[Extracted data entries]
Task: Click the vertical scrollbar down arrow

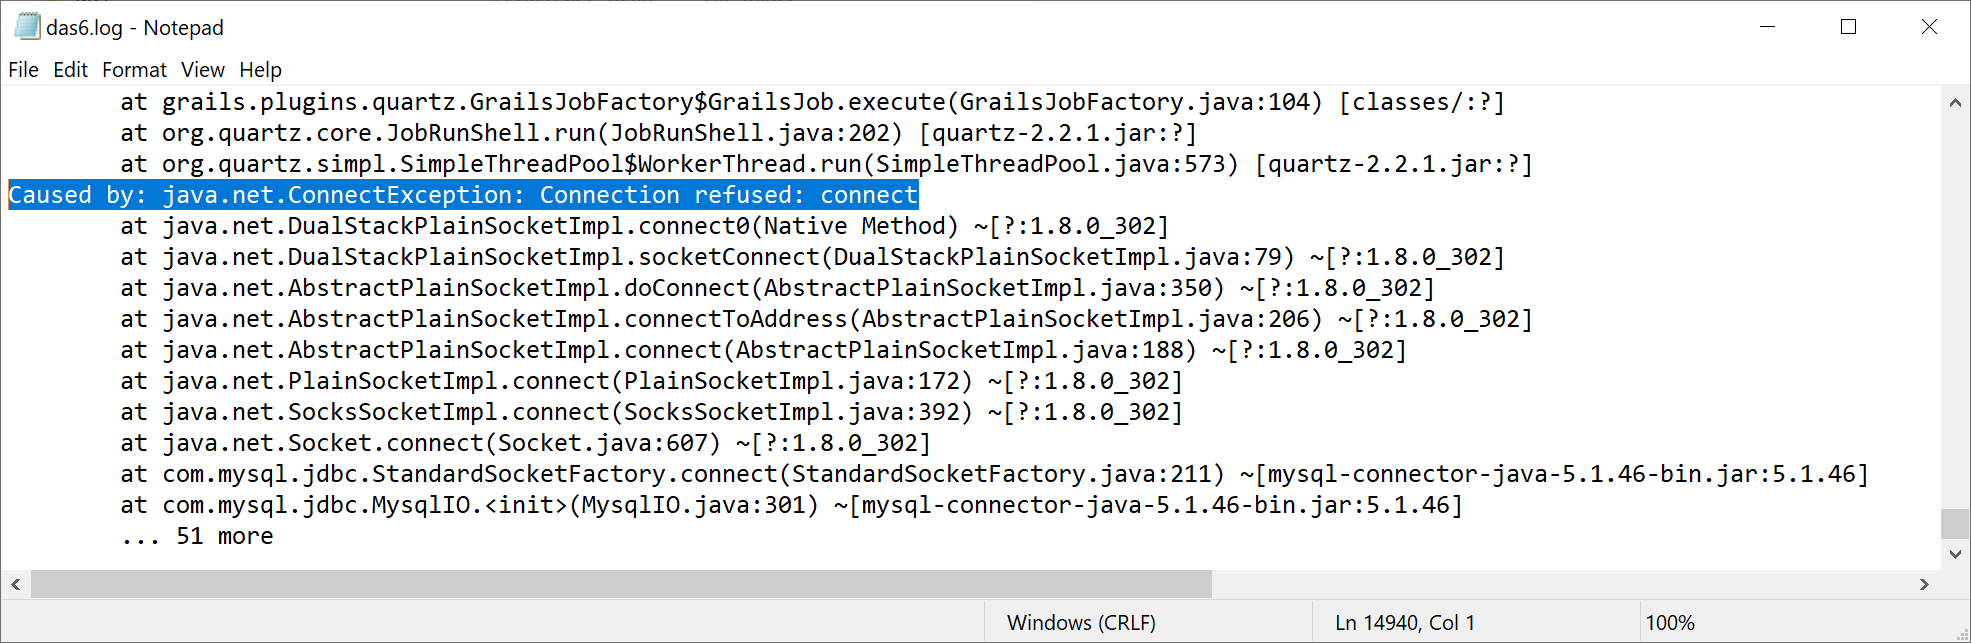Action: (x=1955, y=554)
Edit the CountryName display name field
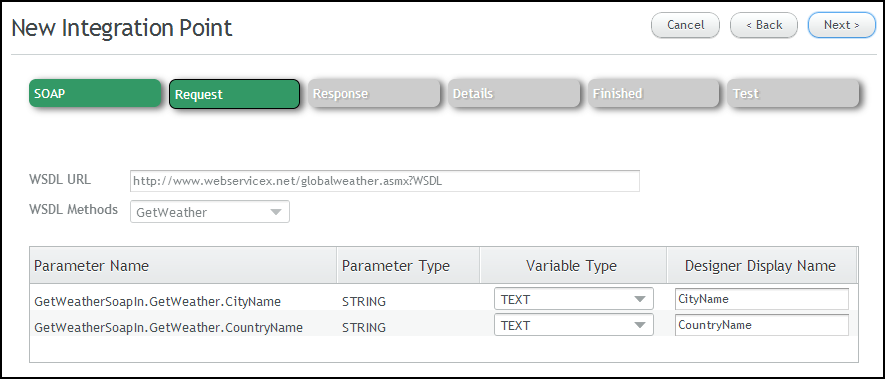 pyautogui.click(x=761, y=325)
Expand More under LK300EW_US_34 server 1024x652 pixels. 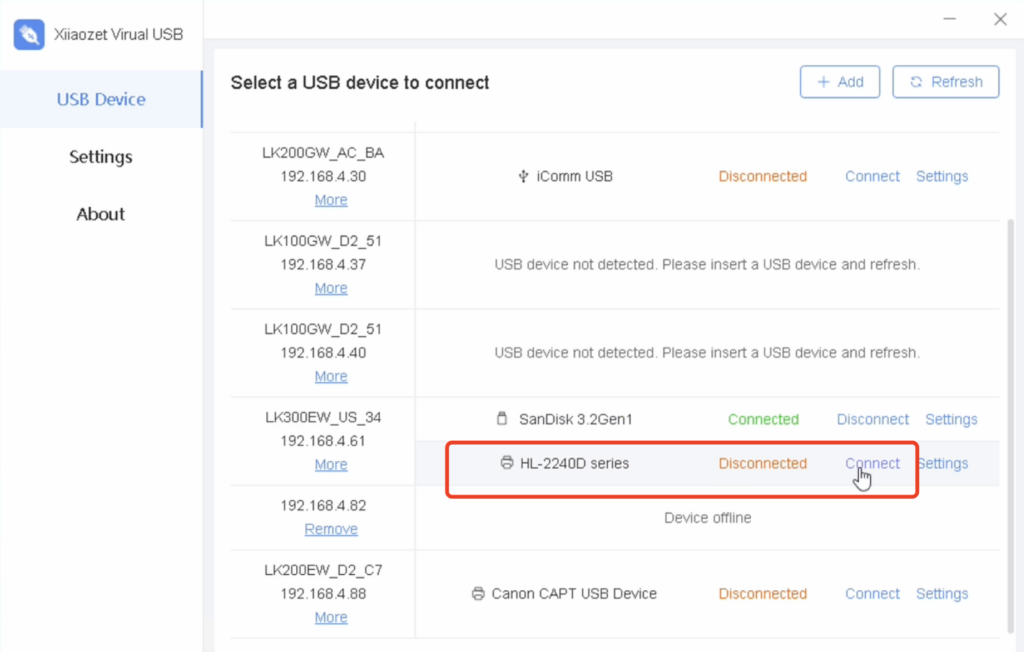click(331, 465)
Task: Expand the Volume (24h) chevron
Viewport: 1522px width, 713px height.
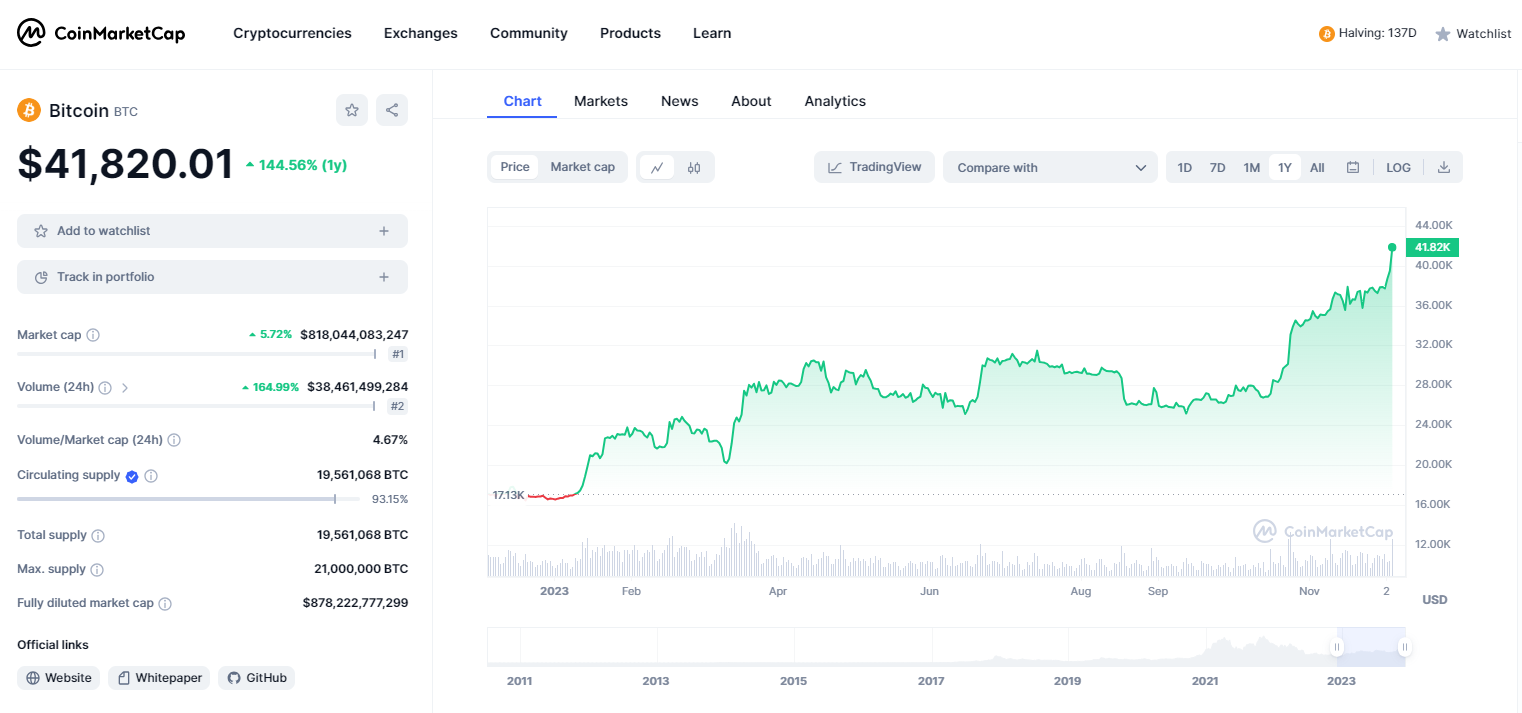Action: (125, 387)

## What you have to do:
Pick out each line of the entries that contains the word "Task", and copy those lines.

## Right answer:
Task: Click the vertical scrollbar down arrow
Task: Expand the Volume (24h) chevron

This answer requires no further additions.